Costume Design in Parashat Tetzaveh

Playing dress-up also extends to this week’s Torah reading, Parashat Tetzaveh

As Aaron and his sons are ordained into the priesthood, the kehuna, great attention is paid to the vestments they are to wear. God instructs Moses: “Make sacral vestments for your brother Aaron, for dignity and adornment.” (Exodus 28:2) Details are given about the breastpiece, the ephod, the robe, the tunic, the headdress, and the sash that Aaron and his sons are to don as priests, as kohanim. Many verses are dedicated to how each of these costume pieces are to look and how they are to be fabricated.

So here’s a surprise for many of us in this day and age: appearances matter! 

It’s not just what’s in our heart. At least, not for those who are to serve God. They have a sacred role to play. Not only that, but it’s also a public one. All eyes are on them. They must be aware of their public function. The masses will watch them and will be aware that these individuals are in service to God.

Outward Appearances – Who Cares?

We’ve all heard the argument that God doesn’t really care what we wear and how we look. That would be superficial.

The truth is that it doesn’t matter if God cares or not. It’s that WE CARE. Human beings care. Society cares. Whether or not society should care is irrelevant. Society does care. We all do.

This isn’t all about clothes. It’s about how we present ourselves to the world. It’s about how we conduct ourselves. It’s about what role we choose to play in this world. To misquote Shakespeare, “All the world’s a screen, and all the men and women merely actors.”

On October 7, the Palestinian terror group, Hamas, filmed themselves in a real-life horror movie. They cast themselves as heroes in their own story, relishing in the image they presented to us: fearsome characters, seeking to instill horror and fear in our people. Like many on-screen villains such as Jason in Friday the 13th or Freddy Krueger in Nightmare on Elm Street, they aimed to make us cower and quiver. 

They did so with glee. They do so in the name of God. 

In contrast, when Queen Esther stripped her mask and revealed her true identity, it was to do good, not to commit evil. In doing so, she showed courage, risking her own death. She achieved greatness not when she was given the crown, not when she was given power, but at this moment. 

In Parashat Tetzaveh, Aaron and his sons continue to wear their costumes but their breastplates have the names of all the tribes of Israel inscribed on them. Lest they forget who they are serving and before whom they are conducting themselves, it is written across their chests. No, not God – their community. Their society. Their actions are equally accountable to the highest moral standard in the universe and to each and every individual who sees them.

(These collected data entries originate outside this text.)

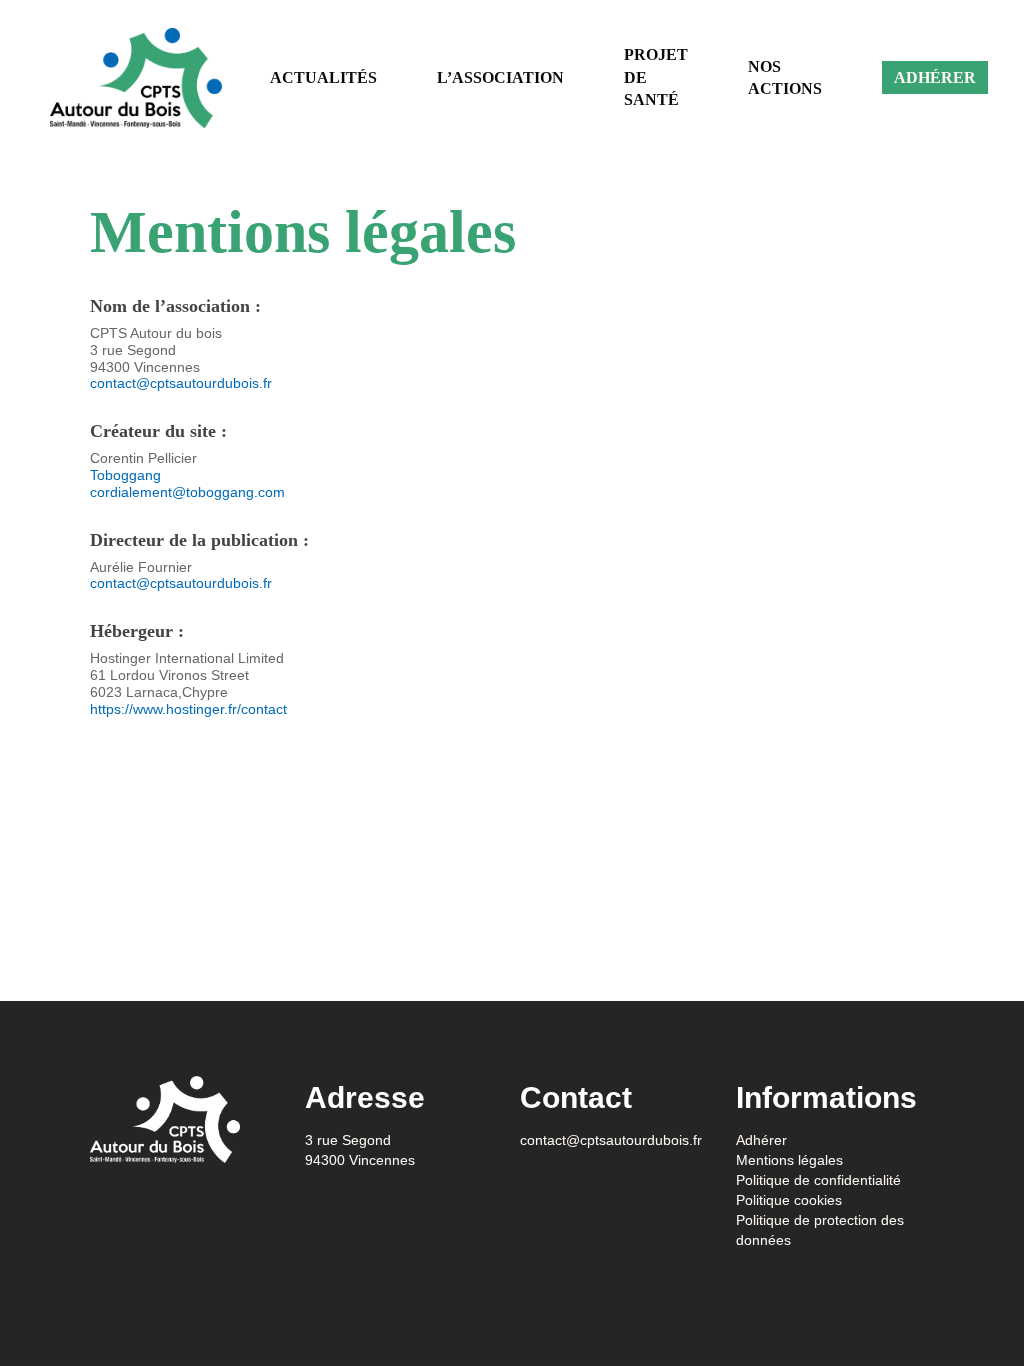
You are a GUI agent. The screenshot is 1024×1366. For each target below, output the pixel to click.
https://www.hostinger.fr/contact (188, 709)
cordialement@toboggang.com (187, 492)
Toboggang (125, 475)
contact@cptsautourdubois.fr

In this day and age, whether we’re watching the big screen, the small screen, or the smaller screens on our desktops, laptops, tablets, and phones, all the world is on it. We are indeed players, actors, that appear on the world’s screen. As we approach Purim, it may be worth asking: 

What role will you choose to play in life? If all the world’s a screen, what costume will you choose to wear?